Supplied material:
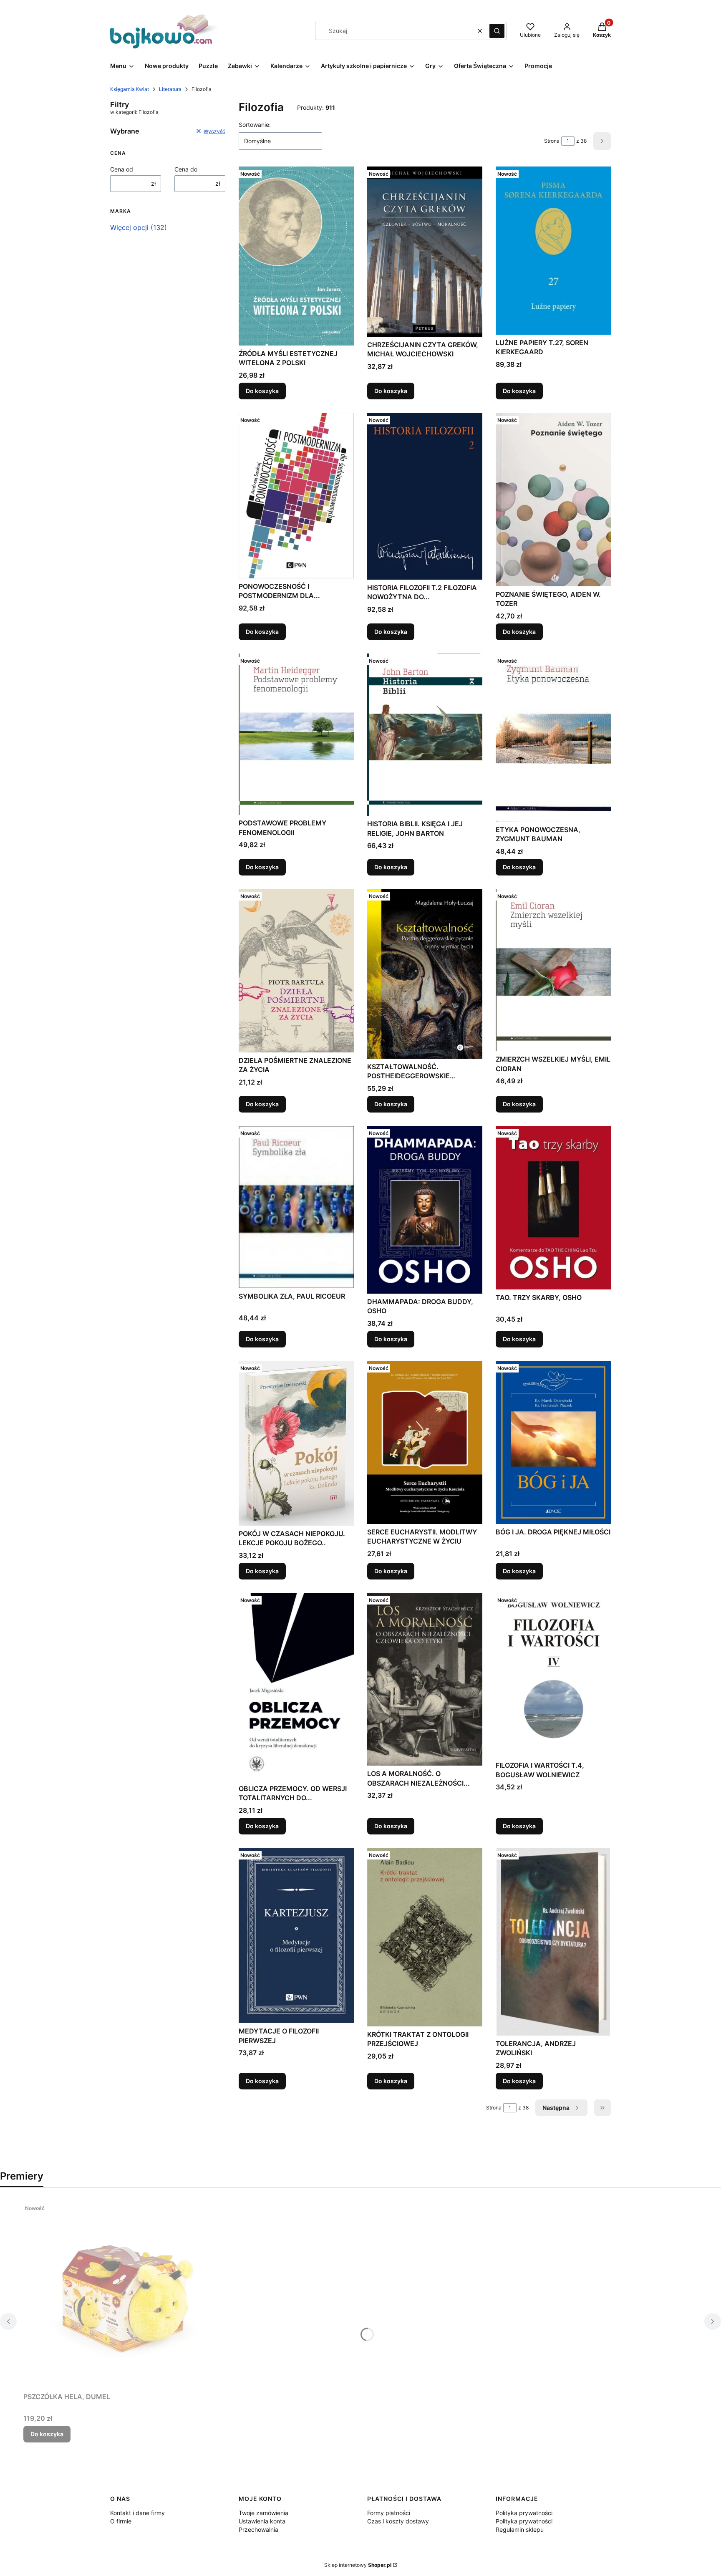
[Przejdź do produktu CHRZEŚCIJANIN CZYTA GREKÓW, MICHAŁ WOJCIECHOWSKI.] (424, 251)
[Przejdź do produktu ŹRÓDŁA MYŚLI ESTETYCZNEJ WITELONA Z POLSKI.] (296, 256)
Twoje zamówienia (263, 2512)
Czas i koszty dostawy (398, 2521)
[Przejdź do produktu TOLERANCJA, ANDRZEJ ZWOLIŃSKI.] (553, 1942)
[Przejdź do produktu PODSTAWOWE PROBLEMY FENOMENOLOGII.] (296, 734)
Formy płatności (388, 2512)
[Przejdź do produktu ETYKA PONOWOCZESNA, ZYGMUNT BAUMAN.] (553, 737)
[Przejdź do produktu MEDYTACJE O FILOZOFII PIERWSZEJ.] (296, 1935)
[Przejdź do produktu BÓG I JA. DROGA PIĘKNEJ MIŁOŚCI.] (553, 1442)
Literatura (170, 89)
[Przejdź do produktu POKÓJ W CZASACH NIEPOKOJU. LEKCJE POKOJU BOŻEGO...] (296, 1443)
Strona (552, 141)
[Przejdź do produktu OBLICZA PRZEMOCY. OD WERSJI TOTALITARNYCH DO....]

What to work on: Only the number is needed here: how many lines of the records contain "Przejdź"?

Completed exercise: 9